What you should do
In the records below, find each line containing the word "Expand" and copy it.

Recorded data
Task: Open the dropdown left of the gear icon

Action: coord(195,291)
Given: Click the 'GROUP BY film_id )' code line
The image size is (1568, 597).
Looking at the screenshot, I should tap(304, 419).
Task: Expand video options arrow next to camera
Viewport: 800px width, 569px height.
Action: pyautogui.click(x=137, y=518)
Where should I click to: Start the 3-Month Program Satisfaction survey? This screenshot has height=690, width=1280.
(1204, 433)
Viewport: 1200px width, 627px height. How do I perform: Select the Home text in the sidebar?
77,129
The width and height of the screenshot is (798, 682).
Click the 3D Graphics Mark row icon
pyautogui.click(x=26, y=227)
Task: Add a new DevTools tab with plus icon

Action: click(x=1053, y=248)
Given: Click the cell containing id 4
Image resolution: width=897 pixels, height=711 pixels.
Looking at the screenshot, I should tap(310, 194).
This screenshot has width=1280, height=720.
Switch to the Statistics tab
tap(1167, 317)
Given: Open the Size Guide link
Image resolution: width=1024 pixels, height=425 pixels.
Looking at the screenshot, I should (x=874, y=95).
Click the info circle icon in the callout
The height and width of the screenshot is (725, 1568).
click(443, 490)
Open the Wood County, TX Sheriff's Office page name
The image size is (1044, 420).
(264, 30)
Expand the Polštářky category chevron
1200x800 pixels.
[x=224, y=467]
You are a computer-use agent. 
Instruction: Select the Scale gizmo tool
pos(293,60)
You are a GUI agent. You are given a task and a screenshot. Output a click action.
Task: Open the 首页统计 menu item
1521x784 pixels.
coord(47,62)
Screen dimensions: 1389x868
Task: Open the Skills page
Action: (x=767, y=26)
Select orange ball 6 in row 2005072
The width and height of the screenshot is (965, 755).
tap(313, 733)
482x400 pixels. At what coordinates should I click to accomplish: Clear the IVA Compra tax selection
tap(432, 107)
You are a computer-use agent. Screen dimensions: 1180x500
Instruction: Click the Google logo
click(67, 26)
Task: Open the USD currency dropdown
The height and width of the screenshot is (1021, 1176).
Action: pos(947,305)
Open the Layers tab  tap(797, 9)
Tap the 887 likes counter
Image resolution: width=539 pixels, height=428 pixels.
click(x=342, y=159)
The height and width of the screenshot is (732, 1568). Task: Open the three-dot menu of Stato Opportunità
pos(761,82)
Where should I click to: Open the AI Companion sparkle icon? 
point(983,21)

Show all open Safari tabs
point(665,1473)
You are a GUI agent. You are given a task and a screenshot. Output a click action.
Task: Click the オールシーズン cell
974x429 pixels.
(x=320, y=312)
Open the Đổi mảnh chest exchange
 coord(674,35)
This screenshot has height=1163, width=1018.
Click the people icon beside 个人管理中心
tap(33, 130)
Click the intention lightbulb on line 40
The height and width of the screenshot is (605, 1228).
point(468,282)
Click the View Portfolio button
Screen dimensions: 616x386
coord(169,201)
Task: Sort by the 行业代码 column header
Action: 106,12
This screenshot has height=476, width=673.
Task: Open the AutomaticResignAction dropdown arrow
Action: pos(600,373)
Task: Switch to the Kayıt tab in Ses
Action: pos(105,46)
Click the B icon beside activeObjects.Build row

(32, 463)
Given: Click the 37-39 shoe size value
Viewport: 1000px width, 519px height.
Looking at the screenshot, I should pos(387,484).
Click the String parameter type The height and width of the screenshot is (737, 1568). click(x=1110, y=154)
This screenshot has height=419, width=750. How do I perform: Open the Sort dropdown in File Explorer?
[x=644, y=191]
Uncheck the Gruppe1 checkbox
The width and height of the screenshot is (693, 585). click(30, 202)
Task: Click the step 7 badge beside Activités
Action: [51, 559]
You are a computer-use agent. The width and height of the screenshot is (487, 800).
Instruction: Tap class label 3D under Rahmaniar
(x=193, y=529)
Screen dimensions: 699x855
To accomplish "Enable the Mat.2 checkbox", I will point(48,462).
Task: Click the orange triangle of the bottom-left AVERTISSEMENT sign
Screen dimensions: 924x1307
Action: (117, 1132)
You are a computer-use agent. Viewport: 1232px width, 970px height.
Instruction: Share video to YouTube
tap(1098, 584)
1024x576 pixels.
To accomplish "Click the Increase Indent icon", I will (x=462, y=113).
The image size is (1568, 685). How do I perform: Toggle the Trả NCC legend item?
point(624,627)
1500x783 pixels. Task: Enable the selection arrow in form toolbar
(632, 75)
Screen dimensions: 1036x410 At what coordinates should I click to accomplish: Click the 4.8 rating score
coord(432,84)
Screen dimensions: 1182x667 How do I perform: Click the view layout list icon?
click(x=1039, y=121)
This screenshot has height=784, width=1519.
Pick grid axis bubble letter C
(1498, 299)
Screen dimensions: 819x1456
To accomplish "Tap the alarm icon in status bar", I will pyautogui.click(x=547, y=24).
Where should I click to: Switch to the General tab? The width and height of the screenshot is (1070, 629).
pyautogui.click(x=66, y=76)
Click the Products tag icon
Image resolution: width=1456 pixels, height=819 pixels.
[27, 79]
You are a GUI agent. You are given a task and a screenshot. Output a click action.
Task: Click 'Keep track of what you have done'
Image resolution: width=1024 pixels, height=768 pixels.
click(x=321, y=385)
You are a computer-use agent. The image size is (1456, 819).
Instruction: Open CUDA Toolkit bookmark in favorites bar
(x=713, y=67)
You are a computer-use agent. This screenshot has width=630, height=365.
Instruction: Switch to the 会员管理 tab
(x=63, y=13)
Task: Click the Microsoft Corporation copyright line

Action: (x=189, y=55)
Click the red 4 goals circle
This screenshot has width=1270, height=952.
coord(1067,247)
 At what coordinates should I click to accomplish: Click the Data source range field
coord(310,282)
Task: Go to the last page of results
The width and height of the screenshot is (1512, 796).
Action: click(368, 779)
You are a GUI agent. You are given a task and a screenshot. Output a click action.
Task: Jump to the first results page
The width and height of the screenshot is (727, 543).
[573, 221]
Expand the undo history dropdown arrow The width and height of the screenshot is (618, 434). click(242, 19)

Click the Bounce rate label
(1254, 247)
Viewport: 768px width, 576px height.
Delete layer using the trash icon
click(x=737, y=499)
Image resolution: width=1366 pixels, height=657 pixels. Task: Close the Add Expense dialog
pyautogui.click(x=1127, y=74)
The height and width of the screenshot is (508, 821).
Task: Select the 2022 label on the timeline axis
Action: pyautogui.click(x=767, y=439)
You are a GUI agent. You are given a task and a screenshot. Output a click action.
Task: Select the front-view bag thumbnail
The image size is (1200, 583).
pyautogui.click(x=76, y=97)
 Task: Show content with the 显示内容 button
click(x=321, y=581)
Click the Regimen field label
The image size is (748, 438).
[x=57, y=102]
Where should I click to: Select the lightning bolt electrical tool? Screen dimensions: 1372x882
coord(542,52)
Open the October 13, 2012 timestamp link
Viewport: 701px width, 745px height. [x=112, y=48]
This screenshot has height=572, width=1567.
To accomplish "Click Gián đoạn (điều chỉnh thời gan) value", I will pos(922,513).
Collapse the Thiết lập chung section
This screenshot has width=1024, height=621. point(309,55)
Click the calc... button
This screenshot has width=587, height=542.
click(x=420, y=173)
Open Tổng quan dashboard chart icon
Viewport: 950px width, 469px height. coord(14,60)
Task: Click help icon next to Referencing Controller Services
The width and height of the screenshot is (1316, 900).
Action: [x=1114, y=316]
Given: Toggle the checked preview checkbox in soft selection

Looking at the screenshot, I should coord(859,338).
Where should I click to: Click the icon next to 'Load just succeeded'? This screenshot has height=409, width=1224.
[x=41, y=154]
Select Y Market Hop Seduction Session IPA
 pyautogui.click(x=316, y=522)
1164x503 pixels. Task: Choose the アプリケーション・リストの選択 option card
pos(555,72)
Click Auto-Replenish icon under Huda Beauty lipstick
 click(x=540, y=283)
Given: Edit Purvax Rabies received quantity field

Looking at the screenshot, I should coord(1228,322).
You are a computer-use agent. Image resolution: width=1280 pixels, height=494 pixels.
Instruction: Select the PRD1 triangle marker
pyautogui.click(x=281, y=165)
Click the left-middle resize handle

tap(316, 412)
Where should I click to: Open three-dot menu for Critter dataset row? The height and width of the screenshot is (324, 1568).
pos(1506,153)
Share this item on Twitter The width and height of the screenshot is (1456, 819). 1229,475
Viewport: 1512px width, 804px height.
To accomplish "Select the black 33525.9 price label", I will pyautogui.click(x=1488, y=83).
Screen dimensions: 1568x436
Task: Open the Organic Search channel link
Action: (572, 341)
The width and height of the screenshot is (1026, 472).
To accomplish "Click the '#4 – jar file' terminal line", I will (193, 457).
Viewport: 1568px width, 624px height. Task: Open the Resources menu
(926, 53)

Solution to this exercise
Task: Expand video options arrow next to camera
Expand the Polštářky category chevron
Expand the undo history dropdown arrow The width and height of the screenshot is (618, 434). click(242, 19)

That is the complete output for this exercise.